Retour possible du chômage partiel
Christian Degouy, CEO du spécialiste de l’outillage Bugnard, ne veut pas non plus tomber dans une logique de paranoïa et en appelle au bon sens. «Je compte sur la responsabilité individuelle de chaque collaborateur d’aller se faire tester s’il a des symptômes», commente le directeur, précisant que le port du masque est obligatoire dans son magasin de Lausanne et sa succursale de Zurich. Après les nouvelles règles édictées par le Conseil fédéral le chef d’entreprise a décidé de donner à l’ensemble de son personnel la possibilité de pratiquer le télétravail 5 jours par semaine, contre 2 jours actuellement. Une configuration qui avait été maintenue depuis mars. «Nous avions cessé de recourir au chômage partiel à la fin du mois de juin, mais il est possible que cette mesure soit reprise pour l’équipe de vente externe selon l’accueil que leur réservent les clients», explique Christian Degouy.
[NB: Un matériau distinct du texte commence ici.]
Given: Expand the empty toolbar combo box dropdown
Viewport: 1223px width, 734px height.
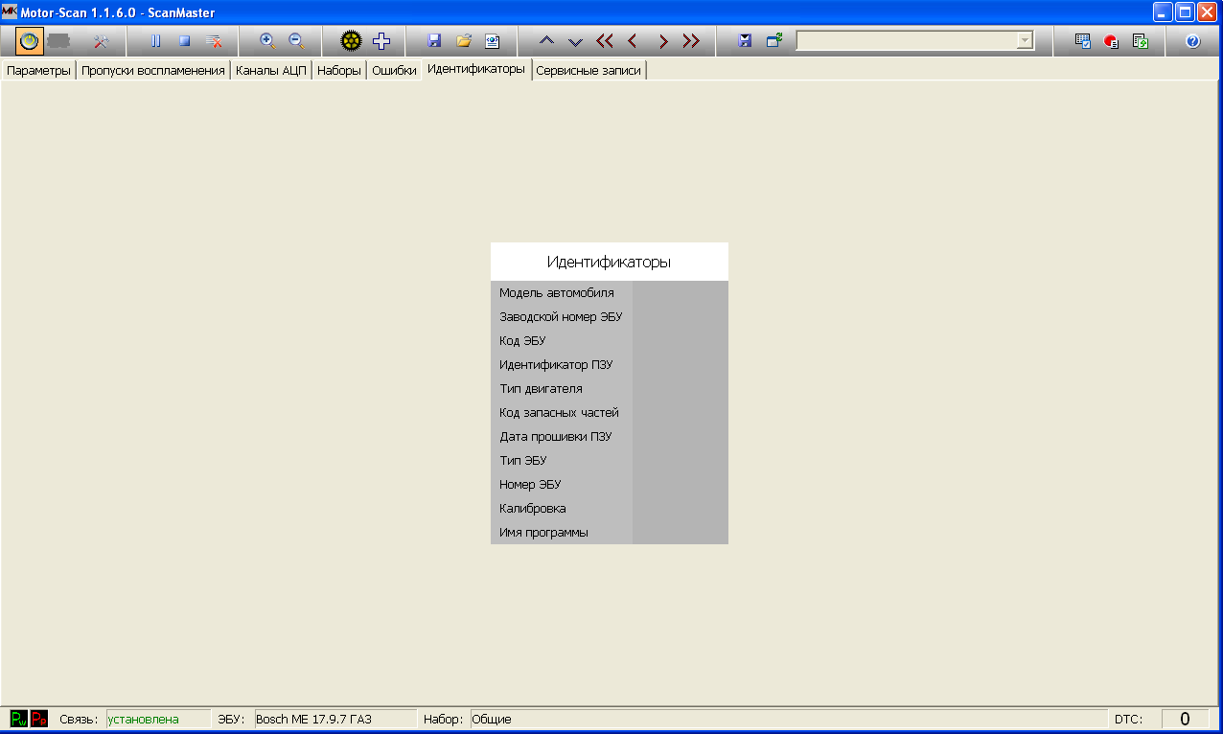Looking at the screenshot, I should click(x=1025, y=41).
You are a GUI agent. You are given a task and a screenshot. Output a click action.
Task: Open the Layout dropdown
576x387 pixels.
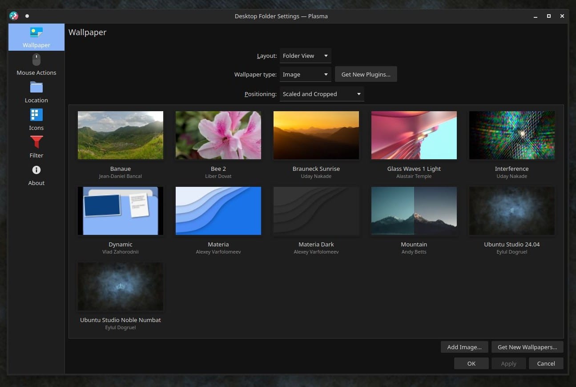(305, 56)
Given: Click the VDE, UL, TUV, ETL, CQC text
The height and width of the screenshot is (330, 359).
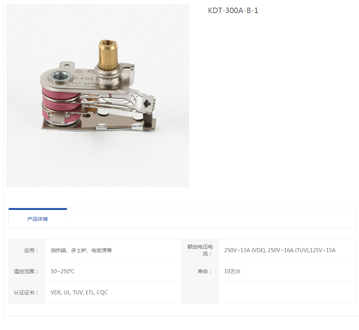Looking at the screenshot, I should pyautogui.click(x=79, y=293).
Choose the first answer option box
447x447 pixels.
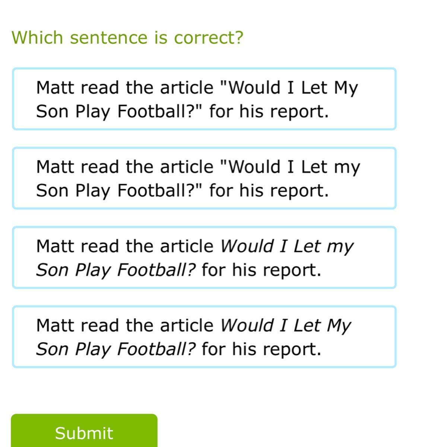pyautogui.click(x=204, y=99)
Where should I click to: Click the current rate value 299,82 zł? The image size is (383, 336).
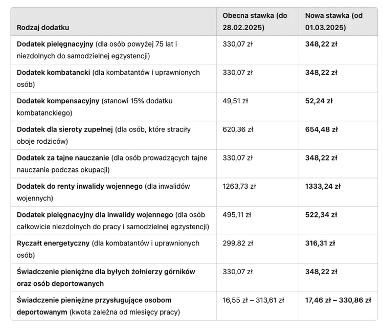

La situation s’annonce plus complexe pour l’entreprise genevoise de calibrage d’instruments de mesures, Servilec, acquise en avril. «Nous n’avons pas d’option car les bancs de calibrations ne sont pas mobiles et nous réalisons une partie importante de notre chiffre d’affaires en magasin», précise le CEO, convaincu qu’il devra opérer dans ce contexte jusqu’à mai-juin 2021. La reprise du home office semble plus évidente pour les entreprises dont les services sont 100% en ligne. C’est le cas de Tooyoo. En mars, Ralph Rimet, CEO de la plateforme vaudoise qui stocke les informations importantes en cas de décès, avait imposé à 100% le télétravail à ses collaborateurs. Un retour en mode 50% présentiel et 50% home office avait ensuite été opéré au creux de la vague. La recommandation du Conseil fédéral tombée dimanche fait opter à nouveau, et sans hésitation, Ralph Rimet pour le travail depuis le domicile à 100%.«Étonnamment, nous ne constatons pas de ralentissement et finalement peu d’impact négatif lié au télétravail, hormis de ne plus avoir de relation physique avec les partenaires, qui permettent de passer d’autres messages et de construire d’autre relations. Mais au niveau de l’efficacité, nous sommes sur un trend plutôt positif. Les gens se sont bien adaptés», commente le CEO, admettant que la facilité est certainement liée au domaine d’activité de la start-up.
Intégrer le facteur pandémie
Les nouvelles mesures du Conseil fédéral n’ont aucun impact sur l’organisation mise en place depuis mars 2020 au sein d’Expert Caution, assure son directeur Gérald Follonier. Les collaborateurs effectuent du home office, avec une condition de présentiel 1 à 2 fois par semaine. Un procédé relativement aisé étant donné que les processus de traitement de la société sont totalement digitalisés. Le CEO se dit toujours aussi serein qu’en mars, lorsqu’il s’exprimait dans nos colonnes. «La situation n’est plus aussi délicate car nous avons intégré le facteur pandémie dans l’opérationnel de nos activités. Nous considérons toujours cette période comme pleine d’opportunités. Le portefeuille d’assurance des garanties de loyer WEB Caution a doublé en 2020 par rapport à la même période en 2019», commente le CEO.
Moins d’agilité
Toutes les plateformes en ligne ne suivent pas la logique du télétravail. Au terme d’une séance de direction organisée à la première heure ce lundi, le CEO de la plateforme funéraire Everlife, Fabrice Carrel, a décidé de ne pas réintroduire le télétravail au sein de son équipe. « A ce jour, le Conseil fédéral ne l’impose pas, même s’il le recommande. Nous étions en télétravail à 100% jusqu’à fin août, puis seules les personnes à risque sont restées à leur domicile. Cette méthode a bien fonctionné, toutefois, il est vrai que pour une start-up comme la nôtre, qui se doit d’être hypra-agile au quotidien, le télétravail parasite quelque peu cette agilité. Bien qu’il soit tout à fait supportable», justifie Fabrice Carrel. Le cofondateur de la société fribourgeoise dit suivre avec attention l’évolution de la situation et se dit prêt avec ses collaborateurs à devoir quitter les bureaux si cela s’avère nécessaire, ou si le Conseil fédéral l’impose.